A tentativa de flexibilizar a Lei do Racismo, aprovada na Comissão de Segurança Pública da Câmara dos Deputados, além de equívoco jurídico, é um recuo civilizatório. Trata-se de confissão de desarranjo intelectual, ao propor a redução de manifestações discriminatórias a meras “opiniões”, estágio precário do conhecimento.

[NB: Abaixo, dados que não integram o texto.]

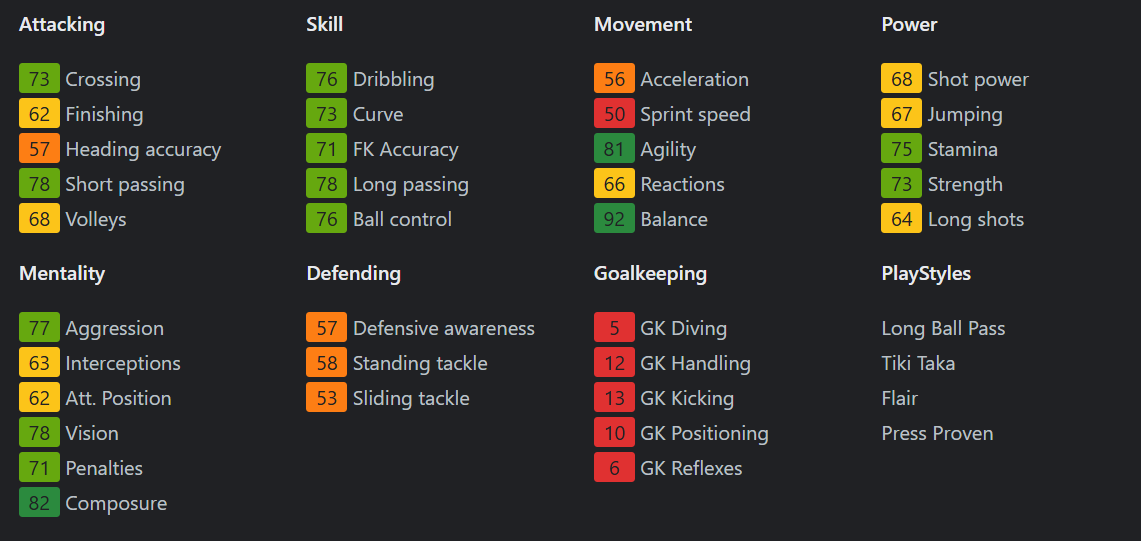The height and width of the screenshot is (541, 1141).
Task: Click the red 50 Sprint speed badge
Action: (x=614, y=114)
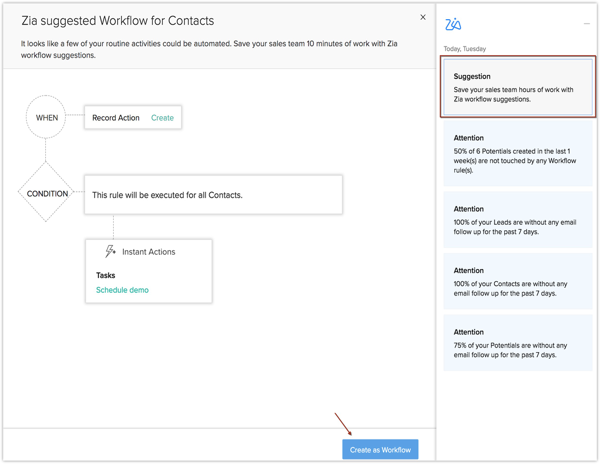The image size is (600, 464).
Task: Click the 75% Potentials follow-up Attention card
Action: click(518, 343)
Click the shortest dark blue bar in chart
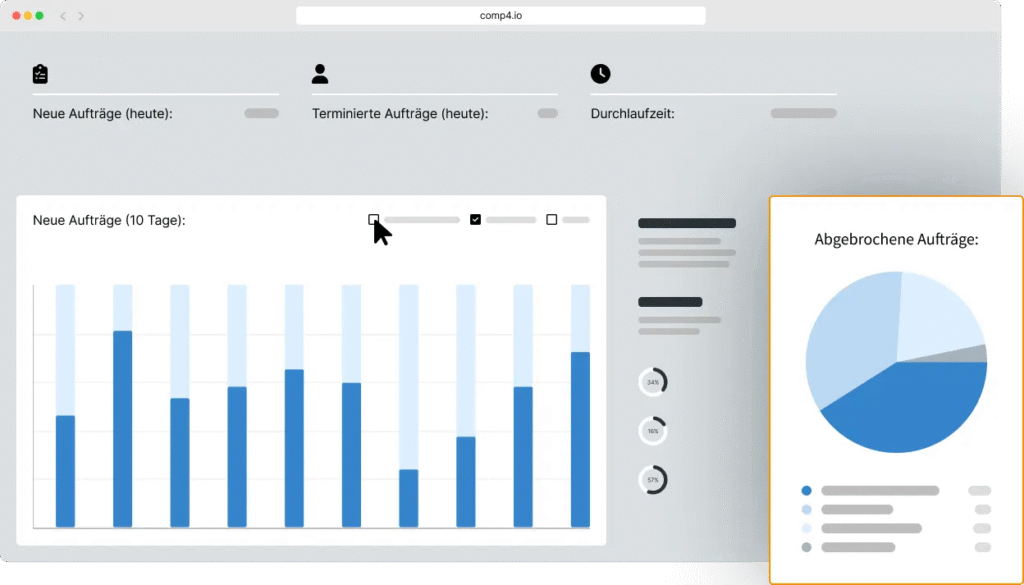 [x=409, y=498]
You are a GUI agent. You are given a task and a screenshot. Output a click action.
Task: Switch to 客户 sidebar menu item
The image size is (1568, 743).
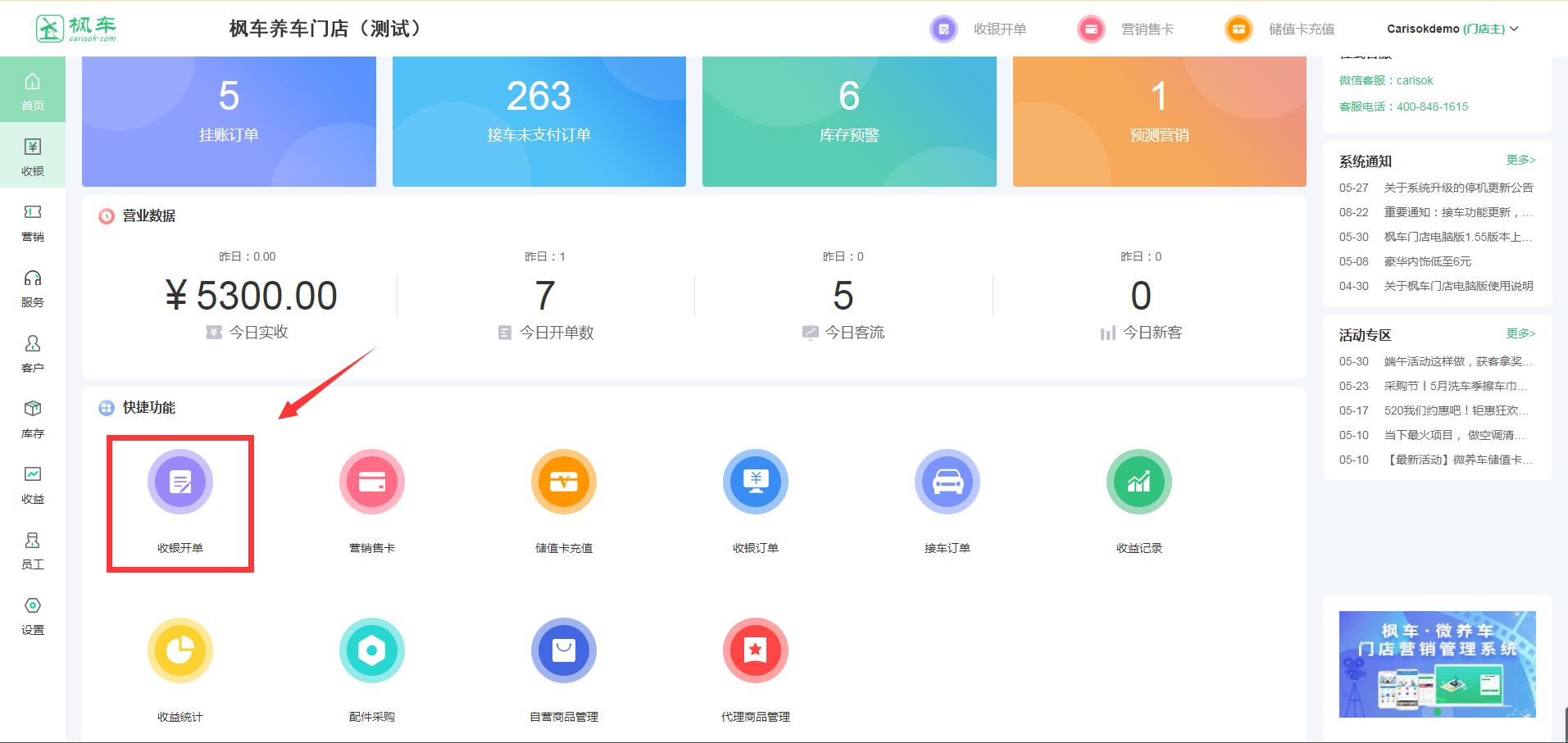33,354
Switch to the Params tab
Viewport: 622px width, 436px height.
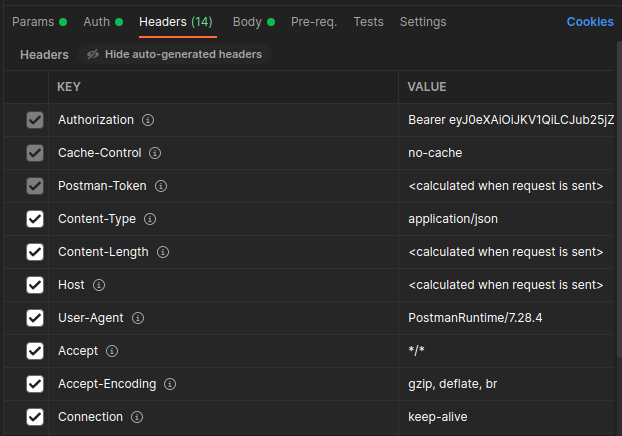pos(33,21)
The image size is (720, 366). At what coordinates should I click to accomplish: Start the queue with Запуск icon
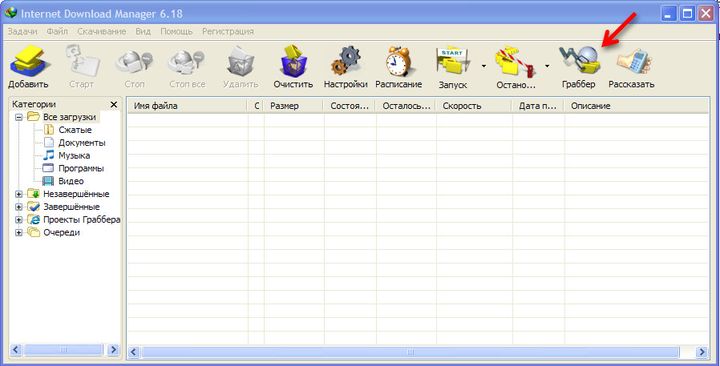[453, 67]
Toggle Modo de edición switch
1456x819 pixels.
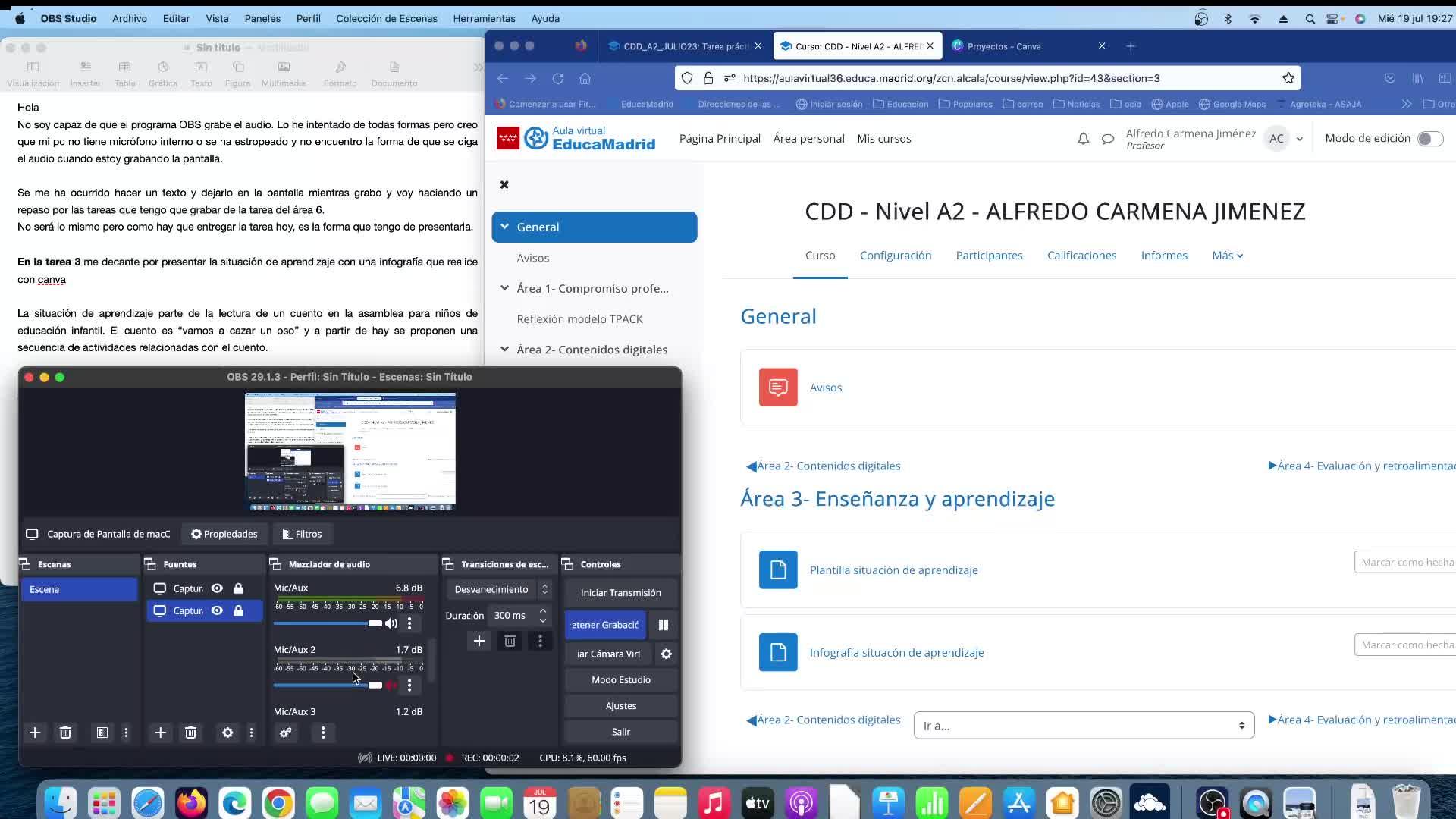click(1429, 139)
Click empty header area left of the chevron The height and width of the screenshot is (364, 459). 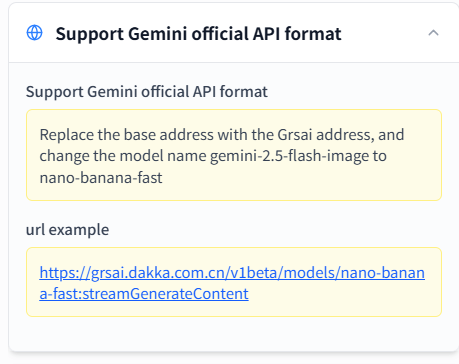click(x=383, y=33)
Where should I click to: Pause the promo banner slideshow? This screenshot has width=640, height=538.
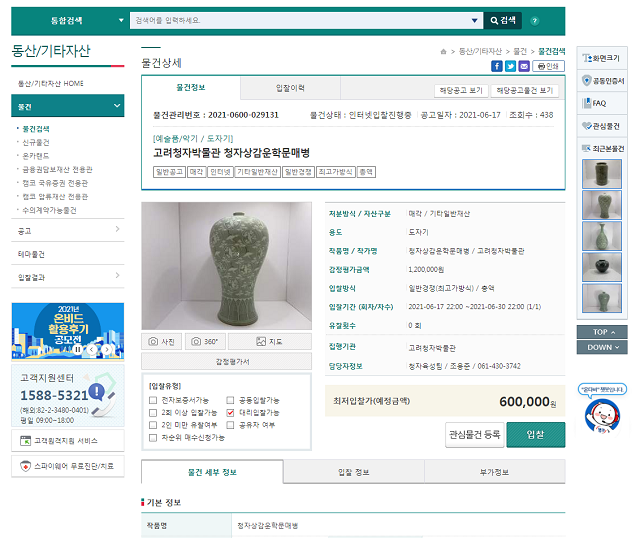[x=78, y=350]
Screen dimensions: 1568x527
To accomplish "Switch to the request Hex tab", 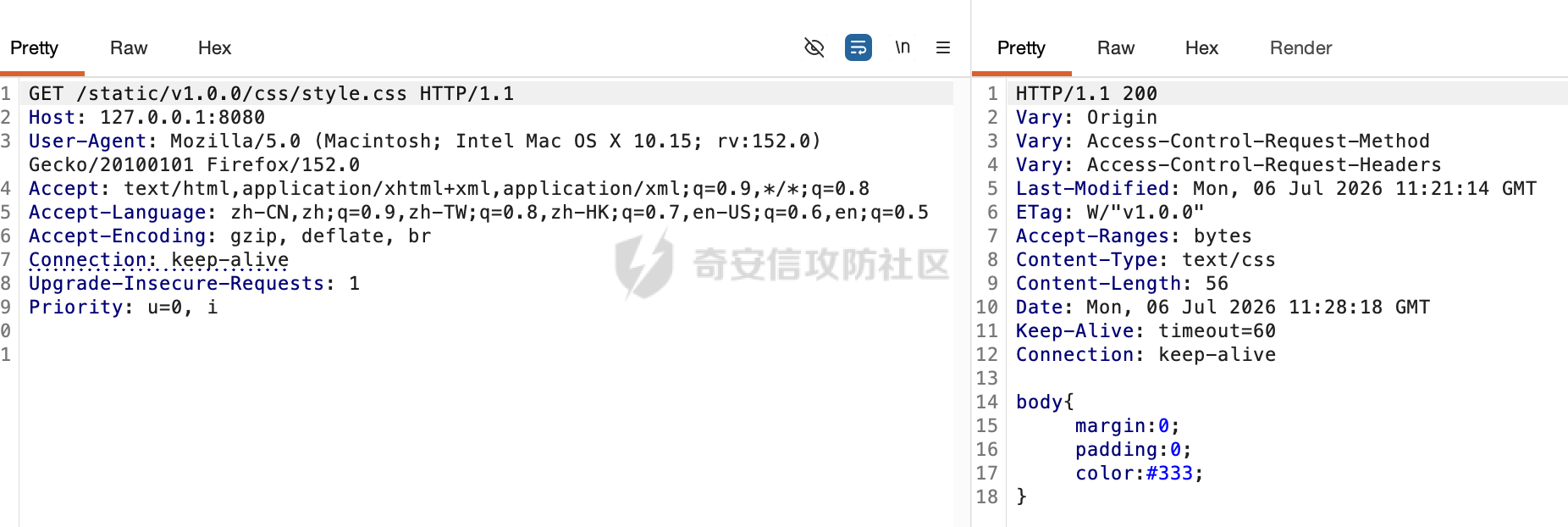I will 214,48.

Reside neste item o efeito absurdo do desuso da inteligência: “opiniões” são relativas e podem ser verdadeiras ou falsas enquanto o racismo é objetivamente crime. A inversão da ordem natural distingue o mentalmente esquálido bando conservador das hostes iluministas, pois o neofascismo quer corromper os fatos falseando a narrativa.
O comportamento racista é fato: atacar a honra, a dignidade e a integridade física das pessoas por sua origem, etnia ou essência, referida na aparência, não é “opinião”. A brecha enfraquece um dos principais instrumentos de proteção da população negra no Brasil, ainda inacabado devido à carência de investigação e conclusão dos inquéritos.
Leia Também:
Em um país marcado por profundas desigualdades e violência cotidiana contra pessoas negras, relativizar o racismo é ignorar a realidade. A defesa da liberdade de expressão, usada como pressuposto pela súcia bolsonarista aproxima o Brasil da suástica, símbolo do genocídio, vergonha dos alemães até hoje.
A Constituição Federal reconhece o racismo como crime inafiançável e imprescritível porque estrutura desigualdades históricas e produz efeitos devastadores. Transformar declarações racistas em “opiniões” protegidas significa deslocar para o Judiciário a interpretação subjetiva, tendendo a favorecer quem ocupa posições de poder.
A emenda proposta pelo deputado Alden e apoiada por outros parlamentares do PL cria exceção a ser repudiada pela cidadania saudável. Ao permitir a alegação de convicções pessoais para justificar ofensas, o texto fragiliza a responsabilização penal e sinaliza tolerância inaceitável com práticas discriminatórias.